One other sought-after option is portability whereby clients port their existing mortgage to a new property following home moving. If you are considering purchasing a new property this year after obtaining your new mortgage, make sure you check the T&Cs carefully to ensure the mortgage can be transferred if you decide to move.
How Loan-to-Value (LTV) Ratio Can Affect Your Next Mortgage
For borrowers looking to secure a new mortgage, how much you can borrow will be impacted by the LTV ratio; the proportion of the property’s value you’re borrowing. By way of example, a 90% LTV means you’re borrowing 90% of the property price and paying a 10% deposit.
Unsurprisingly, lenders prefer lower LTVs because lending less money minimises the risk they incur.
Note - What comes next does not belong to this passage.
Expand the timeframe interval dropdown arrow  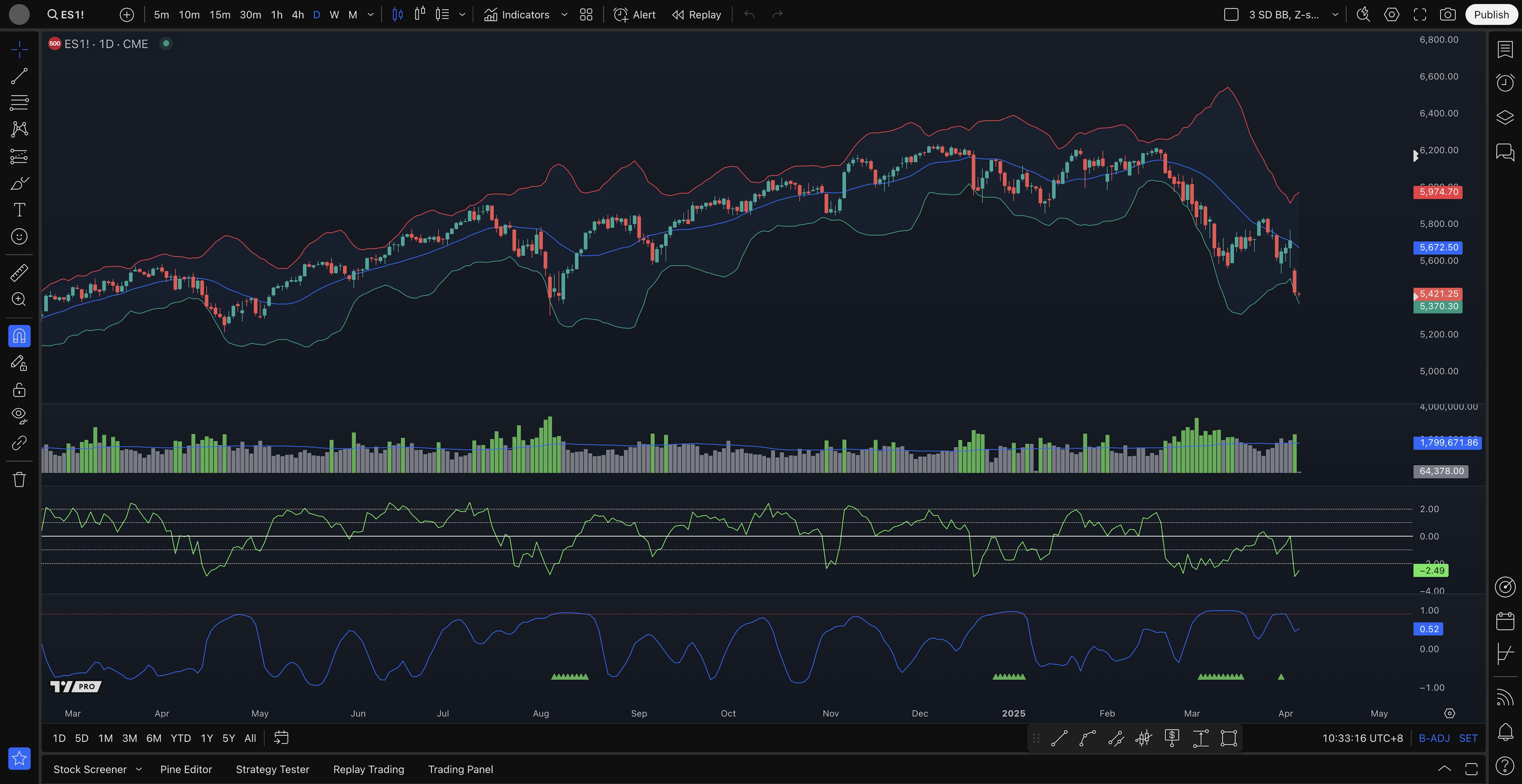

As such, lower LTV ratios with larger deposits typically attract more preferable interest rates thereby reducing monthly payments.
When choosing your next mortgage, it’s important to evaluate whether monthly payments fit your budget now and, in the future, particularly if rates rise. Consider stress testing your income and outgoings in case of potential changes in your financial situation, such as job changes or redundancy, additional expenses, or economic downturns.
Choosing The Right Type of Mortgage
Ahead of applying, you’ll need to decide what type of mortgage you’re looking to secure. There are many types available, with different methods of servicing the loan. Common mortgage products are:
- Repayment Mortgages: The borrower will repay the loan amount and added interest via monthly payments. These mortgages can be fixed rate, variable or tracker mortgages, depending on what’s best suited to the individual borrower.
- Interest-Only Mortgages: Interest-only mortgages require you to service the interest payments monthly, but the borrower will need to repay the full loan amount back at the end of the term.
- Specialised Mortgages: For borrowers in unique situations, there are bespoke mortgage products available.
Predictions for Mortgage Rates in 2025
Whilst we wish we could look into a crystal ball and predict what might happen over the next few months, forecasting mortgage rates with certainty is an impossible task! As economic and market conditions are constantly shifting, we’ve assessed expert analysis and trends to provide some insights into potential scenarios for UK mortgage rates in 2025.
- Factor: Potential Impact in 2025
- Inflation: Continued inflationary pressures could lead to higher mortgage rates
- Bank of England Base Rate: Adjustments to the base rate will directly influence mortgage rates
- Economic Growth: Stronger economic growth might contribute to higher mortgage rates, while weaker growth could put downward pressure on rates
Keeping a close watch on these factors and seeking professional advice from a qualified mortgage advisor will help to guide you on your mortgage decision in the evolving landscape.
Key Takeaways:
- Market conditions in 2025 will influence the eligibility and affordability of mortgages.
- A good credit score is paramount to securing a favourable mortgage rate.Evaluating potential savings, and budgeting effectively, is essential ahead of applying for your new mortgage.
- Consulting with an expert mortgage adviser, such as the team at Diamond Property Finance, can help to provide clarity and assist you in making informed decisions.
Frequently Asked Questions
What is the Best Time of Year to Review Your Mortgage Rate?
When it comes to finalising a mortgage application, there is no “best” time of the year as each individual application requires bespoke attention. For remortgages, we would urge clients to review options up to six months in advance but for first-time homebuyers, applying for a mortgage will depend on your own situation and affordability in the current market conditions.